== YOUR OBJECTIVE ==
Exactly and only the lines from the line holding "Viewport: 1297px width, 462px height." to the end of the records should be reproduced. Leave pictures out.
START EXERCISE DATA
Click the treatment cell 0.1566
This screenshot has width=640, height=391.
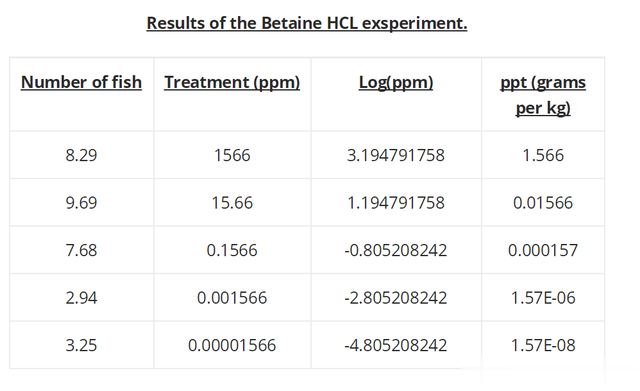[x=232, y=250]
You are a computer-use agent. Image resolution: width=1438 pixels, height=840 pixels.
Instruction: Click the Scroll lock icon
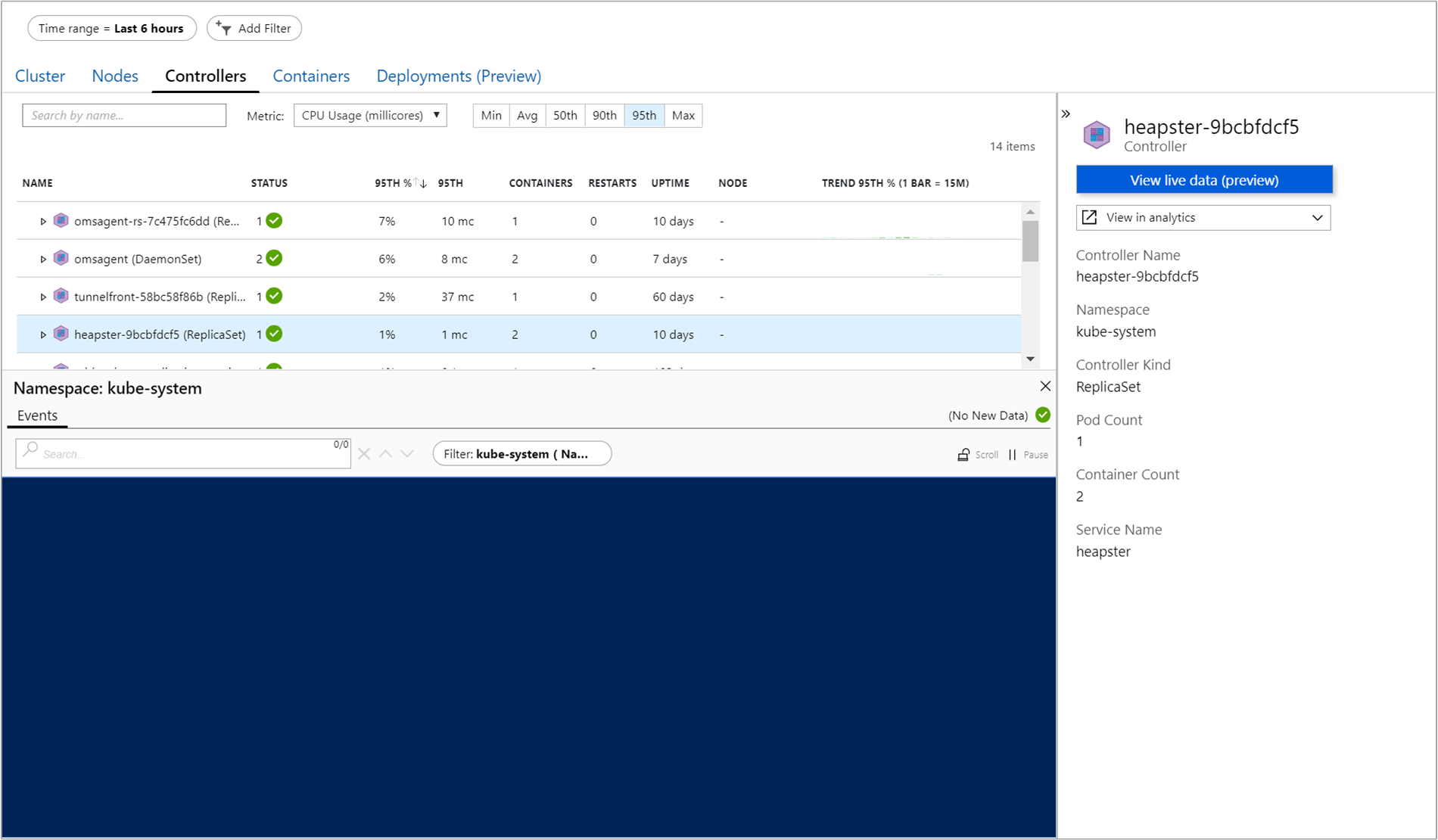[x=963, y=455]
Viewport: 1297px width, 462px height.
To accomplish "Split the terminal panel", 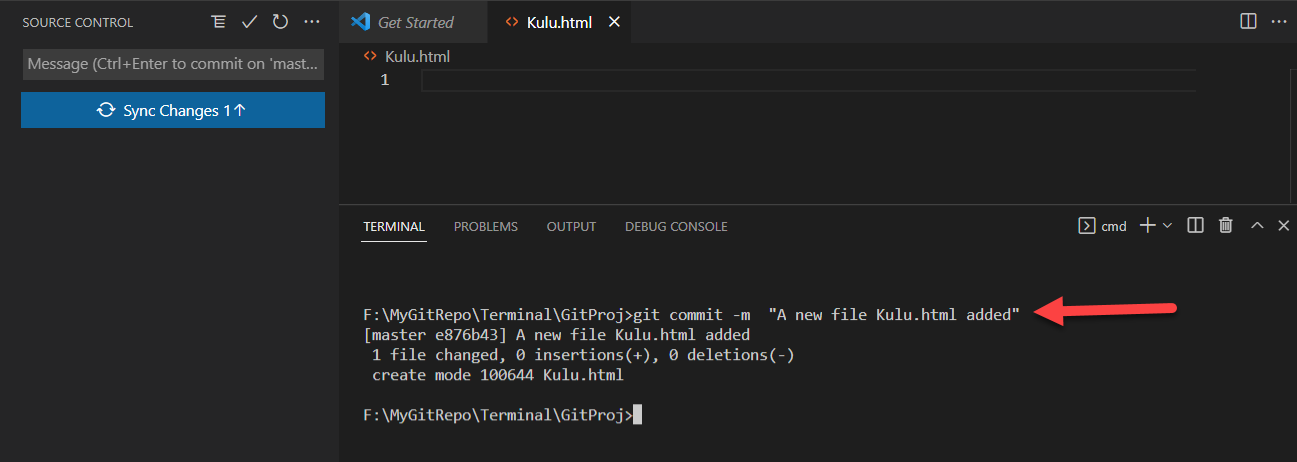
END EXERCISE DATA
== SOLUTION ==
Viewport: 1297px width, 462px height.
To accomplish "Split the terminal panel", 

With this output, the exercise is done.